Publié le 18/03/2010




Dans l’Etat du Madhya Pradesh, un conflit concernant un lieu de culte menace d’envenimer encore davantage les relations entre hindous et musulmans. Ces derniers ont déposé une plainte contre un service fédéral, la Commission d’enquête archéologique, qui, le 7 avril dernier, a donné la permission aux fidèles hindous de venir prier, tous les mardis, dans le site historique du Bhojshala (‘L’école du roi Bhoj’), à Dhar.

Selon les archives gouvernementales, le roi Bhoj aurait construit un premier lieu de culte en 1034 en l’honneur de la divinité hindoue de l’étude, Saraswati. Au XVe siècle, les envahisseurs musulmans convertirent ce lieu de culte en mosquée (Maulana Kamal Masjid), tout en laissant sur place l’ancien temple hindou. Le site, avec ses deux lieux de culte accouplés, fut classé monument historique en 1952 par la Commission archéologique. Par la suite, celle-ci avait donné la permission aux musulmans de venir s’y rassembler tous les vendredis tandis que les hindous ne pouvaient s’y rendre qu’une fois par an, lors de la fête annuelle de Saraswati.

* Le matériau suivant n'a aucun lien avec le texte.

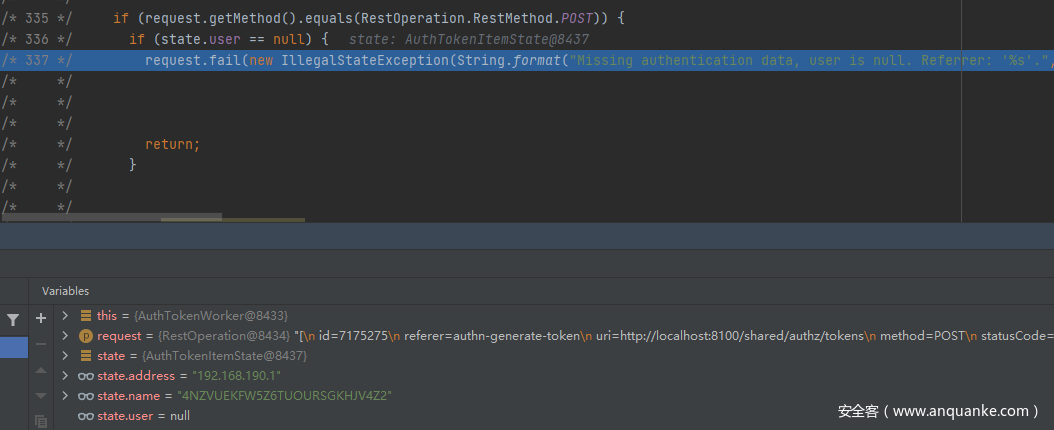Click the move watch up arrow
This screenshot has width=1054, height=430.
(41, 370)
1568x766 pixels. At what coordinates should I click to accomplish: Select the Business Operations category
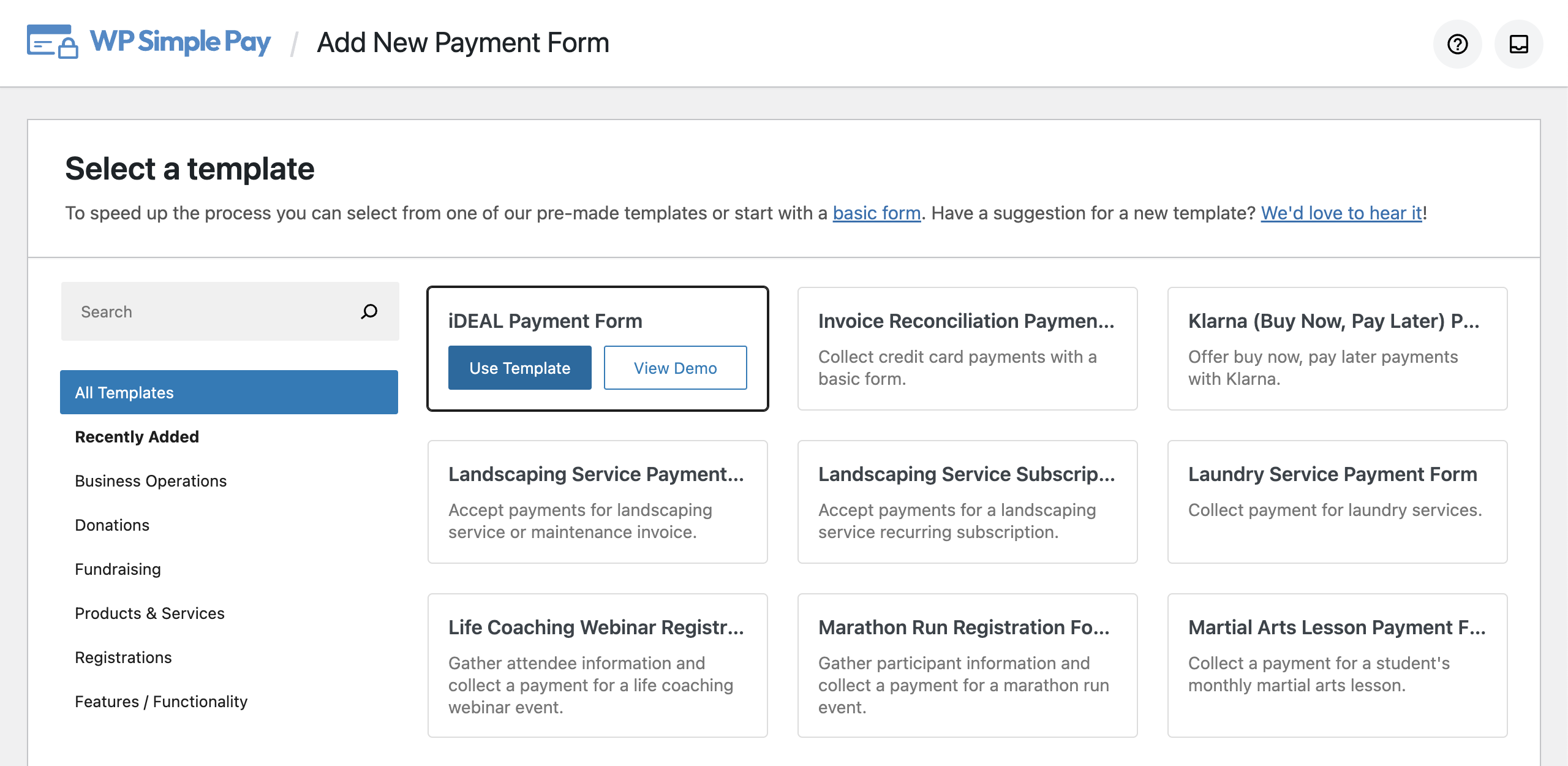pos(151,480)
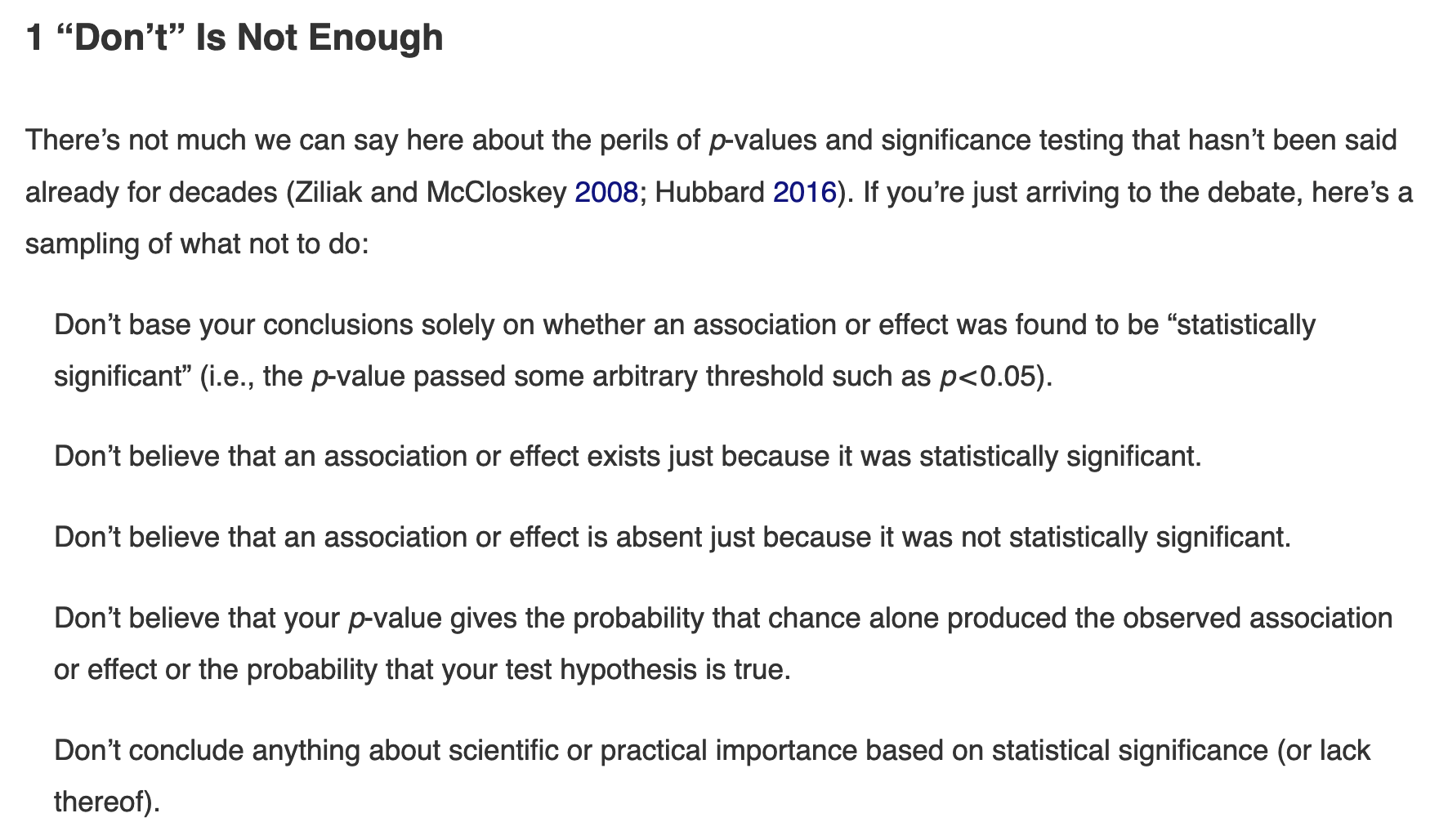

Ces derniers mois, divers groupes de militants hindous ont organisé plusieurs mouvements de protestation contre les dispositions actuelles donnant aux musulmans l’autorisation de célébrer leur culte une fois par semaine, alors que celle-ci n’était accordée aux hindous qu’une fois par an. Au mois de février dernier, quatre personnes étaient mortes au cours de ces manifestations alors que des hindous essayaient de forcer l’accès du temple. La décision prise le 7 avril par la Commission archéologique ouvrait le temple aux hindous le mardi et aux musulmans le vendredi tandis que les autres jours étaient réservés aux touristes. Dès le lendemain de la publication de la décision, un mardi, plus de 8 000 fidèles hindous vinrent se rassembler à Bhojshala.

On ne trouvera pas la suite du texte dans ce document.